ColossalAI
ColossalAI copied to clipboard
[BUG]: torch.distributed.elastic.multiprocessing.errors.ChildFailedError:
🐛 Describe the bug
ERROR:torch.distributed.elastic.multiprocessing.api:failed (exitcode: 1) local_rank: 0 (pid: 130182) of binary: /usr/bin/python3.8
Traceback (most recent call last):
File "/usr/local/bin/torchrun", line 8, in
sys.exit(main())
File "/usr/local/lib/python3.8/dist-packages/torch/distributed/elastic/multiprocessing/errors/init.py", line 345, in wrapper
return f(*args, **kwargs)
File "/usr/local/lib/python3.8/dist-packages/torch/distributed/run.py", line 724, in main
run(args)
File "/usr/local/lib/python3.8/dist-packages/torch/distributed/run.py", line 715, in run
elastic_launch(
File "/usr/local/lib/python3.8/dist-packages/torch/distributed/launcher/api.py", line 131, in call
return launch_agent(self._config, self._entrypoint, list(args))

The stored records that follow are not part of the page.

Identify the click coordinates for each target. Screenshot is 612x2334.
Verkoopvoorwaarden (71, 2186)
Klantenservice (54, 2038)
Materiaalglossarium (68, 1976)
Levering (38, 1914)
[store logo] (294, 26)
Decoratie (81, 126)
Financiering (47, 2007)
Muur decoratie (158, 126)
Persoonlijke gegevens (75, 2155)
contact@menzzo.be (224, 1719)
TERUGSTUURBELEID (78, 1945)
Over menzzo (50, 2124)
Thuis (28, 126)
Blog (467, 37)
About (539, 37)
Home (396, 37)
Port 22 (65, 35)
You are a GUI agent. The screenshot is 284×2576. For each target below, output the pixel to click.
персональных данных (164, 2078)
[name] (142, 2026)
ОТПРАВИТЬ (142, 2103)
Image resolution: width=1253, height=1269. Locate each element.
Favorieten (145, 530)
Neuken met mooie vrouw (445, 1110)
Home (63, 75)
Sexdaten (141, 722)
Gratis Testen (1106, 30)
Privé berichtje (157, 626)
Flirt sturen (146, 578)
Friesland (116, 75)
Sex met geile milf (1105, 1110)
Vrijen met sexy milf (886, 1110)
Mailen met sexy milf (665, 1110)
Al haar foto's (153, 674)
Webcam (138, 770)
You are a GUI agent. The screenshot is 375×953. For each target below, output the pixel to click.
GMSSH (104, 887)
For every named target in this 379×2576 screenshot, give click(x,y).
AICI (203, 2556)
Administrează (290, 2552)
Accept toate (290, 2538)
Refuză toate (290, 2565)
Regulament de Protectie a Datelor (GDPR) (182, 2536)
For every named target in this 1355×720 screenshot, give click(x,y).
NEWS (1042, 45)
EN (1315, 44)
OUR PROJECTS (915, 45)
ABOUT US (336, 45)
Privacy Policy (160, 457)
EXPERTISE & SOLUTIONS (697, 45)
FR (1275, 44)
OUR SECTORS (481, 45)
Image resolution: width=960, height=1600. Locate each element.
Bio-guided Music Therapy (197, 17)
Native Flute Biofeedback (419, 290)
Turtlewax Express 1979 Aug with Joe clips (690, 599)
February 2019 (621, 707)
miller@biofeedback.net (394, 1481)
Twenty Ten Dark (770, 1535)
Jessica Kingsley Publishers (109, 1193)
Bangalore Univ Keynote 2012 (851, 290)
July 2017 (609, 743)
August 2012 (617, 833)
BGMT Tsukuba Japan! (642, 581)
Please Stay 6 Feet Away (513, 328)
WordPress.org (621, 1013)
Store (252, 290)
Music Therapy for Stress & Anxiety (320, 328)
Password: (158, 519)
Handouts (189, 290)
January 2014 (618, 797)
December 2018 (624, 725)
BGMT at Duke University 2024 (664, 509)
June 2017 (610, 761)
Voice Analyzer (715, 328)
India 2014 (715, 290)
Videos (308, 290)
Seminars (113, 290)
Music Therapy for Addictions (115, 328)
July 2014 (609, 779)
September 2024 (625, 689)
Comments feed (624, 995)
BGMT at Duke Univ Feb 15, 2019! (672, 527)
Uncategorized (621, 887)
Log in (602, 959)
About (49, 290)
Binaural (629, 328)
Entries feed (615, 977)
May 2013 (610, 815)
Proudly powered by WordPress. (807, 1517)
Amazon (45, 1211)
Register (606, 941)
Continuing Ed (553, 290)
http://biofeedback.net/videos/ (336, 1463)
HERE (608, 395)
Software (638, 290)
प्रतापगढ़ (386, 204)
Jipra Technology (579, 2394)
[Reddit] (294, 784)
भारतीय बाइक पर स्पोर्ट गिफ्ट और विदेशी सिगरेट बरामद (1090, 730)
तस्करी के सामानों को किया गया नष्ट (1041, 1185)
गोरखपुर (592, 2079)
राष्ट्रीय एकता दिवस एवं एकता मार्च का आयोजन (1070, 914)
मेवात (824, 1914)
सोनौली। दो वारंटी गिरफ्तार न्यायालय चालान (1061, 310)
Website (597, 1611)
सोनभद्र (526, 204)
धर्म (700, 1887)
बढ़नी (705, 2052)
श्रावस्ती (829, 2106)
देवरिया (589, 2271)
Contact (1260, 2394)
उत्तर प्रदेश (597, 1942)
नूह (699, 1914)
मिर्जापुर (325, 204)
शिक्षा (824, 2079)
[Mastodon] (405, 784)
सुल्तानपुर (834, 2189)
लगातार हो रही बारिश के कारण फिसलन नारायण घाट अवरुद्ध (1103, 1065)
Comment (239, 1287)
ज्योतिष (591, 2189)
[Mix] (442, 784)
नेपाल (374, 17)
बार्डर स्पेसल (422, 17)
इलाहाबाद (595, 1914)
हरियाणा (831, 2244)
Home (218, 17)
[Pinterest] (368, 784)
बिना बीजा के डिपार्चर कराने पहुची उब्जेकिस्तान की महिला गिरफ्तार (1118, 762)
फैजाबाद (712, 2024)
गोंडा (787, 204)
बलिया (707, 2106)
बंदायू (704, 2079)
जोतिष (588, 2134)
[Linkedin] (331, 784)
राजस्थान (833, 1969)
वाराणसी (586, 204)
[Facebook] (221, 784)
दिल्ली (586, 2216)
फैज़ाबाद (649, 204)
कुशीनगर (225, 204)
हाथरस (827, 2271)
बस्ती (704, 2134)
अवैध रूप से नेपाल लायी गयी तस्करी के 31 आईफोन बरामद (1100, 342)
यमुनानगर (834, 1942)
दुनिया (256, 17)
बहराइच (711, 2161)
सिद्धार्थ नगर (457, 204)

File "/usr/local/lib/python3.8/dist-packages/torch/distributed/launcher/api.py", line 245, in launch_agent
raise ChildFailedError(
torch.distributed.elastic.multiprocessing.errors.ChildFailedError:
train.py FAILED
Failures: <NO_OTHER_FAILURES>
Root Cause (first observed failure): [0]: time : 2023-04-15_19:02:54 host : I11f4bfe327002017cc rank : 0 (local_rank: 0) exitcode : 1 (pid: 130182) error_file: <N/A> traceback : To enable traceback see: https://pytorch.org/docs/stable/elastic/errors.html
Error: failed to run torchrun --nproc_per_node=1 --nnodes=1 --node_rank=0 --rdzv_backend=c10d --rdzv_endpoint=127.0.0.1:29500 --rdzv_id=colossalai-default-job train.py --do_train --cuda --do_valid --do_test --data_path data/wn18rr --model RotatE -n 256 -b 1024 -d 1000 -g 24.0 -a 1.0 -adv -lr 0.0001 --max_steps 150000 -save results/RotatE_wn18rr_0 --test_batch_size 16 -de on 127.0.0.1, is localhost: True, exception: Encountered a bad command exit code!
Environment
No response
Hi, the error log is not very meaningful to me. Can you share your command and your full error log?